CADOM
“Abbiamo aperto nel 1994. Abbiamo oltre 25 anni di storia”.
Erminia fa parte del Direttivo di CADOM, il Centro Aiuto Donne Maltrattate di Monza e della Brianza. Racconta con orgoglio la storia dell’organizzazione.
“Io sono arrivata pochi anni dopo, nel 1997. Adesso contiamo su quaranta operatrici volontarie più due collaboratrici part time. Per non parlare del lavoro di tre psicologhe e sette avvocate, che prestano le loro consulenze spesso pro bono, per sostenere il nostro lavoro e le donne che si rivolgono al centro”.
Un gruppo coeso, di volontarie di età diverse, quasi una famiglia dopo tanti anni.
CADOM ha numeri importanti nella sua zona. Nel solo 2019 ha accolto 231 donne, che subivano violenza e maltrattamenti, con 357 figli coinvolti. Per farlo il Centro ha tenuto più di 600 colloqui con chi chiedeva aiuto.
“Le volontarie sono formate in maniera molto precisa. Chi vuole unirsi alla nostra squadra frequenta un corso di otto mezze giornate di formazione in aula e poi svolge un tirocinio di sei mesi con altre volontarie.
Ai colloqui siamo sempre in due. È la nostra metodologia, sperimentata in tanti anni di attività. Crediamo che la modalità piccolo gruppo sia di grande aiuto”.
I colloqui di persona sono sospesi dal 9 marzo, a causa delle disposizioni per l’emergenza Coronavirus. Erminia ci racconta che a ciò si aggiungeva la criticità di avere volontarie con più di 65 anni e dover quindi capire anche durante la fase 2 come organizzarsi.
“Durante il periodo di quarantena ci hanno chiamato donne che non vivono con il loro partner maltrattante. Si parla di situazioni successive alla separazione, in cui il problema abitativo è stato quanto meno superato, ma persistono problemi. Le sentiamo per telefono o via Skype.
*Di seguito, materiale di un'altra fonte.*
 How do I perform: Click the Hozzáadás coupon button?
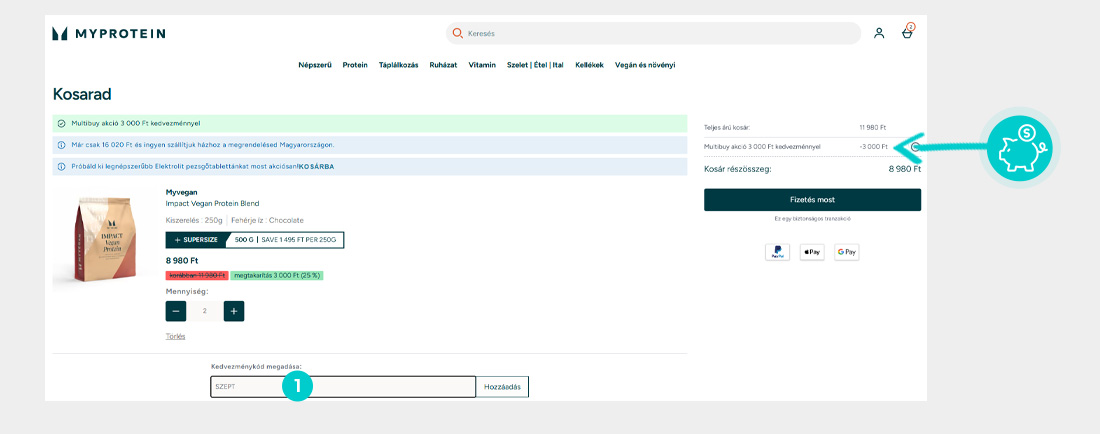(x=502, y=386)
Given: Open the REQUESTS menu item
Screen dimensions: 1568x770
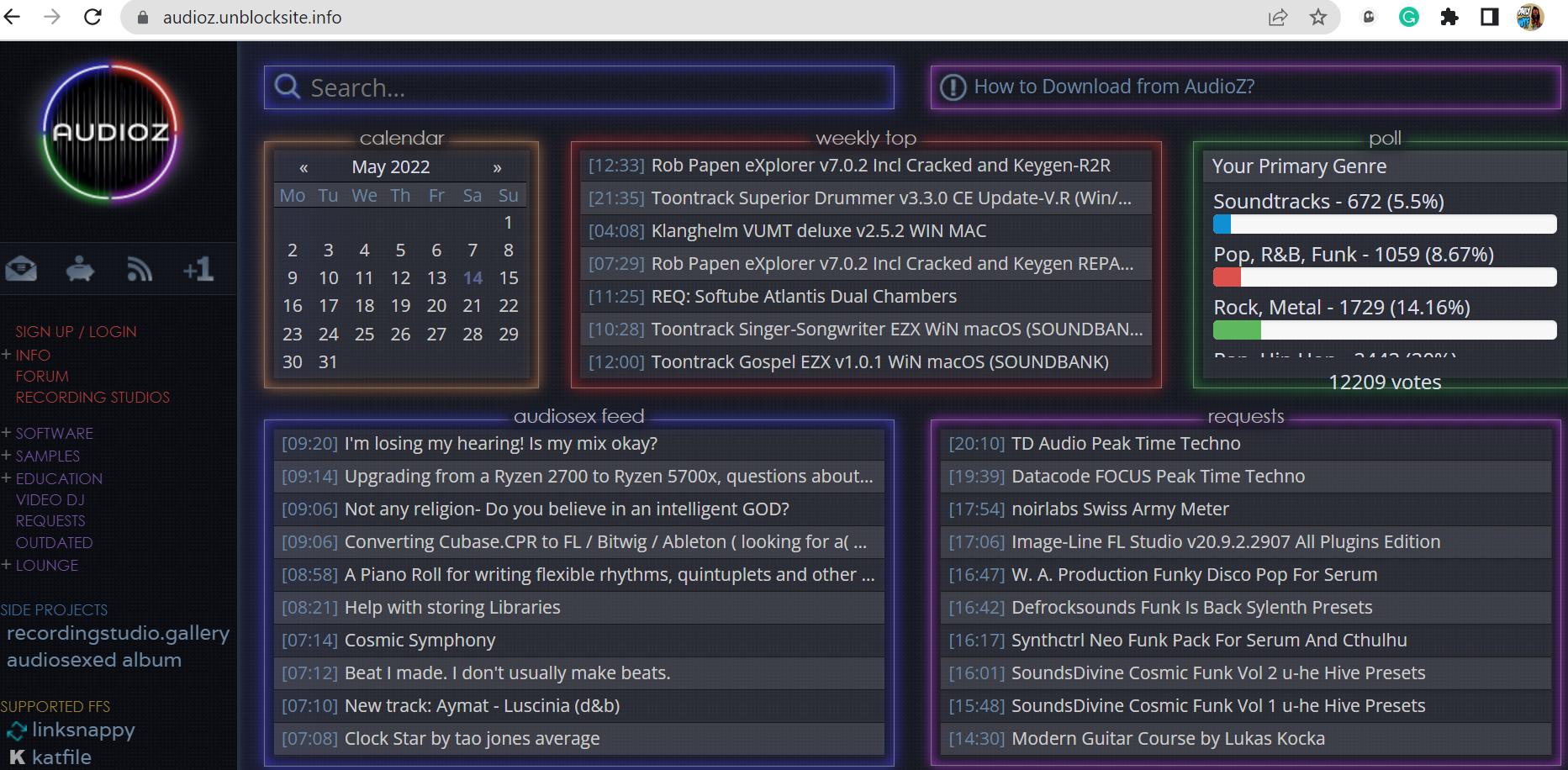Looking at the screenshot, I should coord(50,520).
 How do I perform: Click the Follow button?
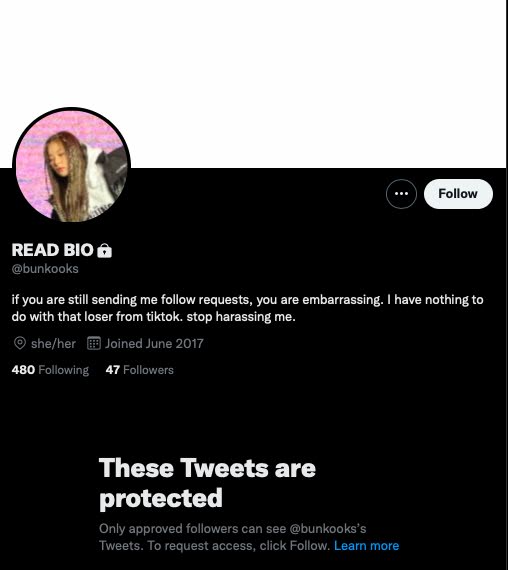[x=458, y=194]
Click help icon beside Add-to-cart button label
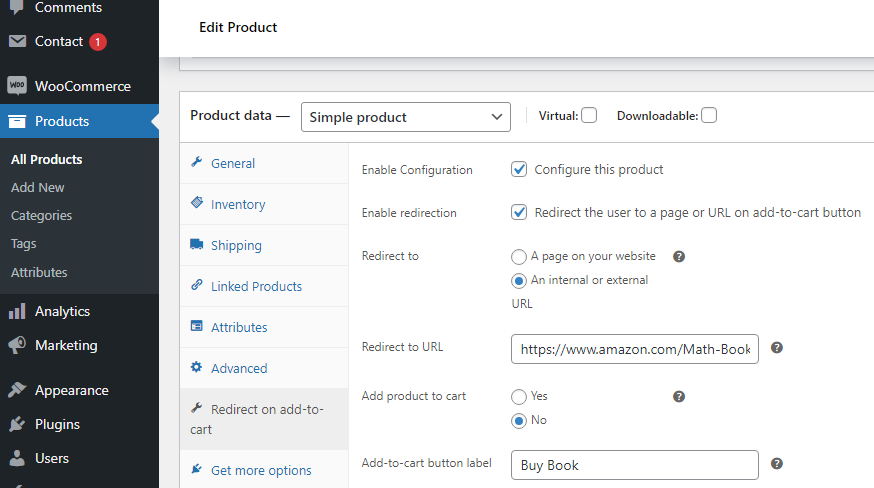Viewport: 874px width, 488px height. pyautogui.click(x=777, y=464)
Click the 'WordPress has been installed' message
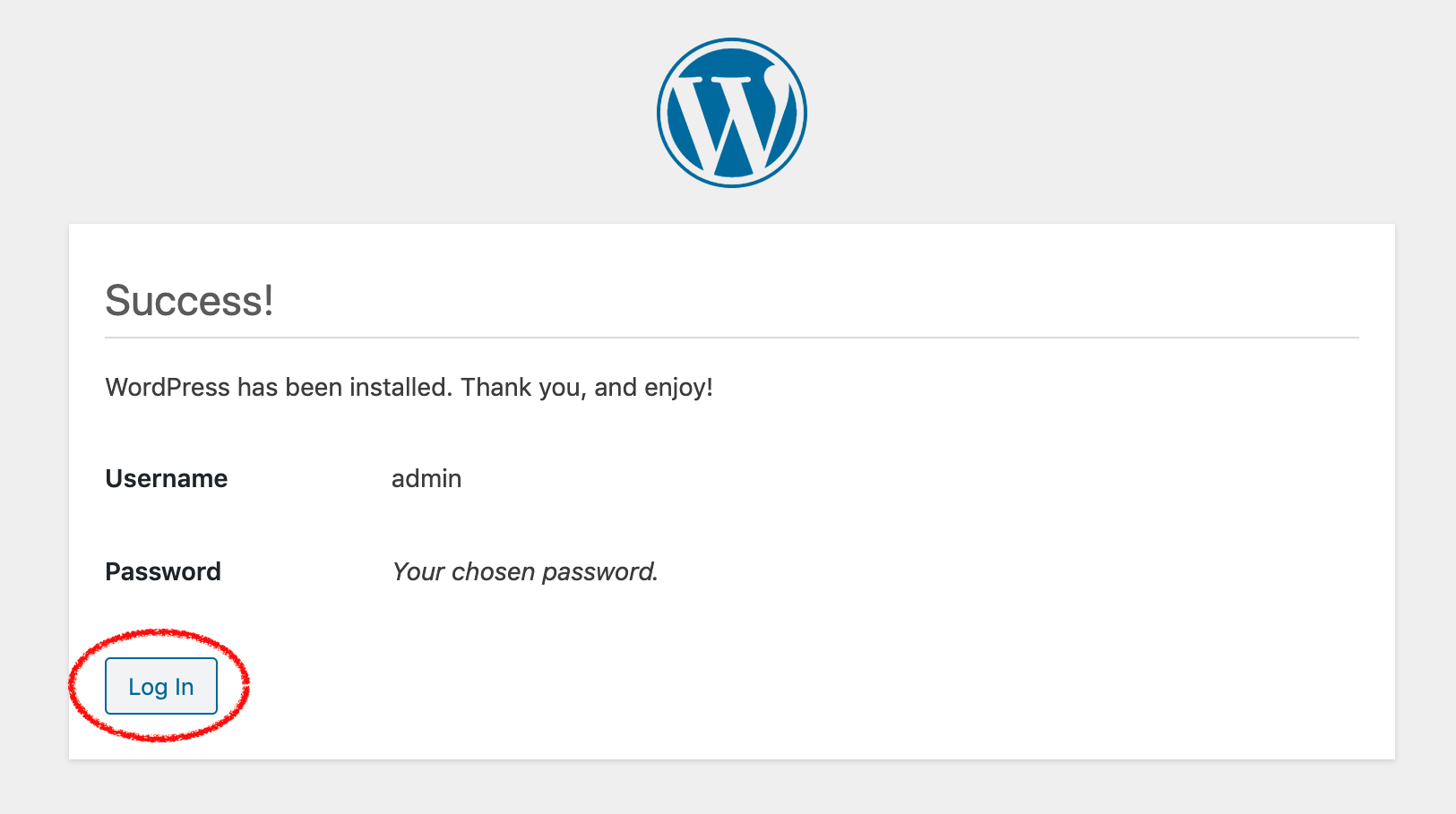The height and width of the screenshot is (814, 1456). (409, 388)
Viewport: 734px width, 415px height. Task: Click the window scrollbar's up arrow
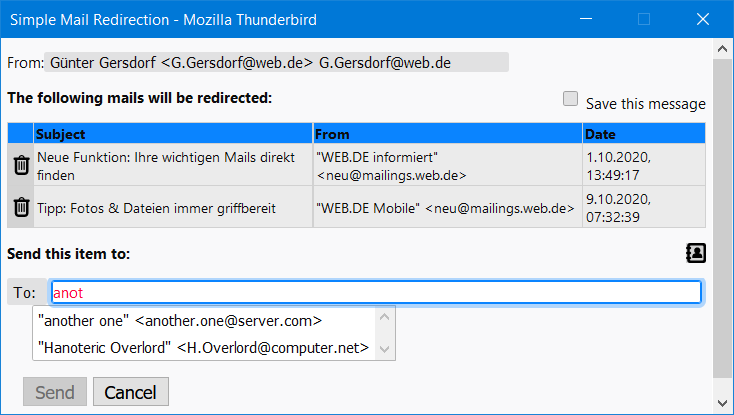click(722, 49)
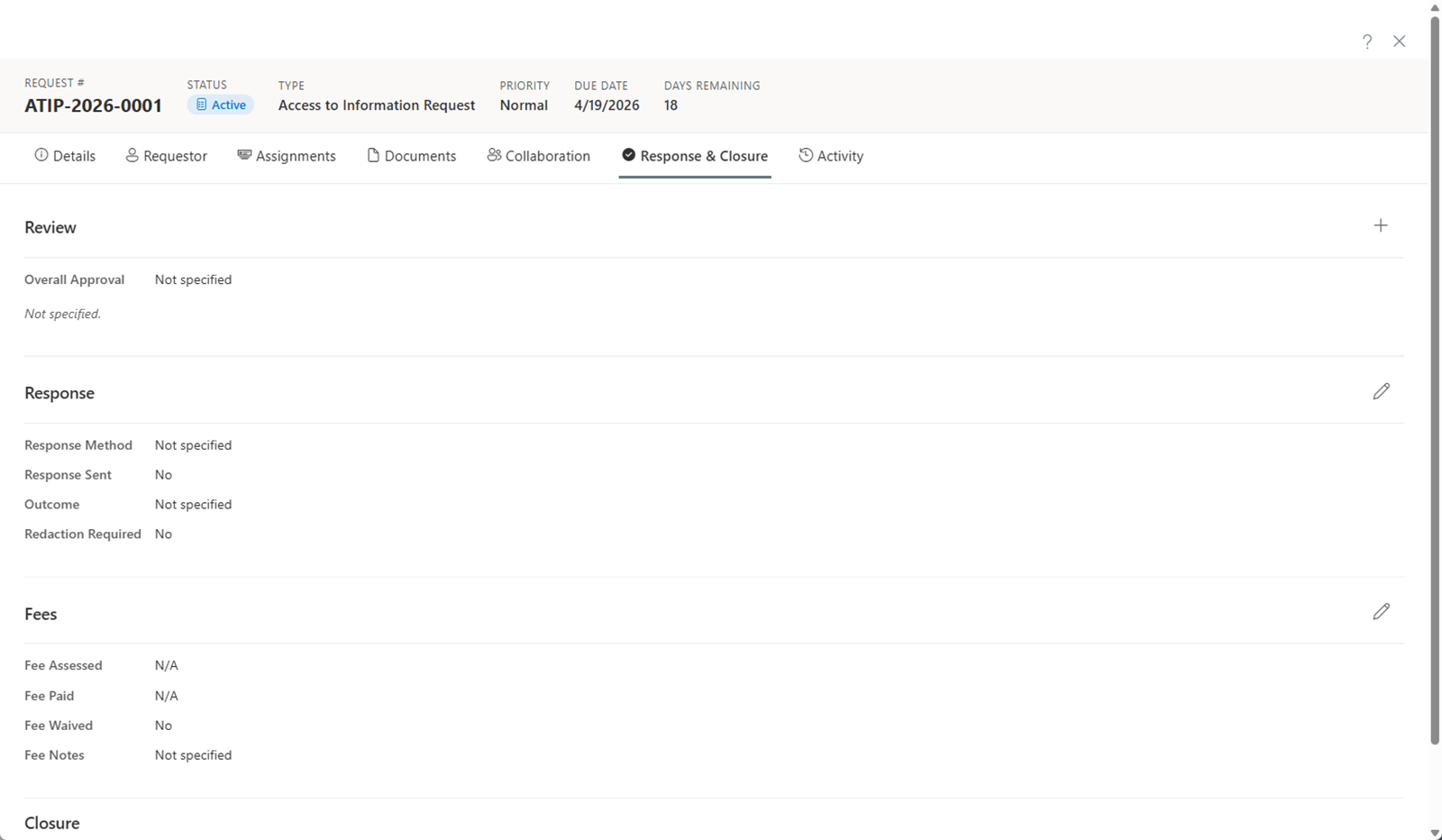Image resolution: width=1442 pixels, height=840 pixels.
Task: Click the Active status badge
Action: (221, 105)
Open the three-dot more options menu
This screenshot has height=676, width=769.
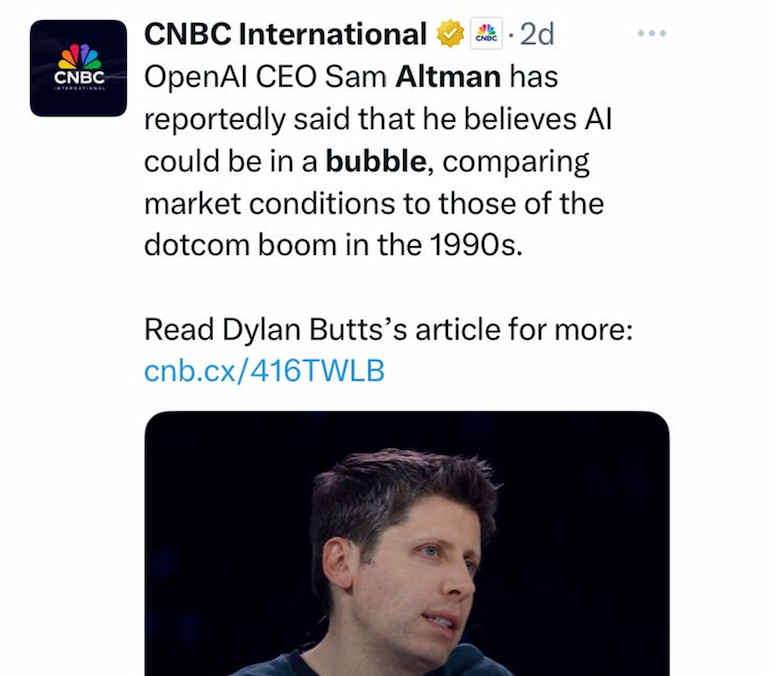(651, 34)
Ci siamo rese conto che chi convive invece non riesce a chiamare, a meno che non si tratti di casi gravissimi. Lì però scatta l’attivazione di un percorso specifico su chiamata del Pronto Soccorso o della Polizia.
Sono invece aumentate le segnalazioni di amici, genitori, parenti. Forse proprio per supplire all’impossibilità della persona interessata di muoversi”.
L’emergenza sanitaria, lo sappiamo, ha scatenato altre emergenze, sociali ed economiche. Le donne che subiscono violenza domestica o sono a rischio di subirla hanno trovato maggiori difficoltà nel chiedere aiuto, proprio a causa della maggiore permanenza in casa dei maltrattanti.
È per questo che è nato il Fondo #Closed4Women insieme al contributo di Fondazione SNAM. Lo abbiamo promosso per sostenere i centri antiviolenza, che non hanno mai smesso di essere attivi restando sempre raggiungibili telefonicamente. Come, lo ricordiamo, sempre attivo è il numero di emergenza nazionale 1522.
“Temiamo un crollo delle donazioni dovuto alla crisi Covid19. La nostra tenuta economica dipende principalmente dalle donazioni, più che da fondi istituzionali al momento. Cercheremo di organizzarci per progettualità cercando finanziamenti.
Vorremmo ad esempio cercare di finanziare tirocini lavorativi e attività di orientamento per aiutare le donne a costruirsi un proprio progetto di vita. Concentrarsi sulle risorse che si hanno e capire quali possibili sblocchi lavorativi ci sono intorno a noi è fondamentale.
Il finanziamento ricevuto da ActionAid sarà usato per coprire i costi avuti durante questa prima fase dell’emergenza. Ad esempio abbiamo ampliato l’orario lavorativo dell’operatrice di emergenza, così che fosse raggiungibile per più ore a settimana in un momento in cui era e resta fondamentale che le donne possano raggiungerci telefonicamente. Inoltre i fondi ottenuti ci permetteranno di sanificare la sede e acquistare i dispositivi di protezione, indispensabili per la ripresa delle attività nel corso della fase 2”.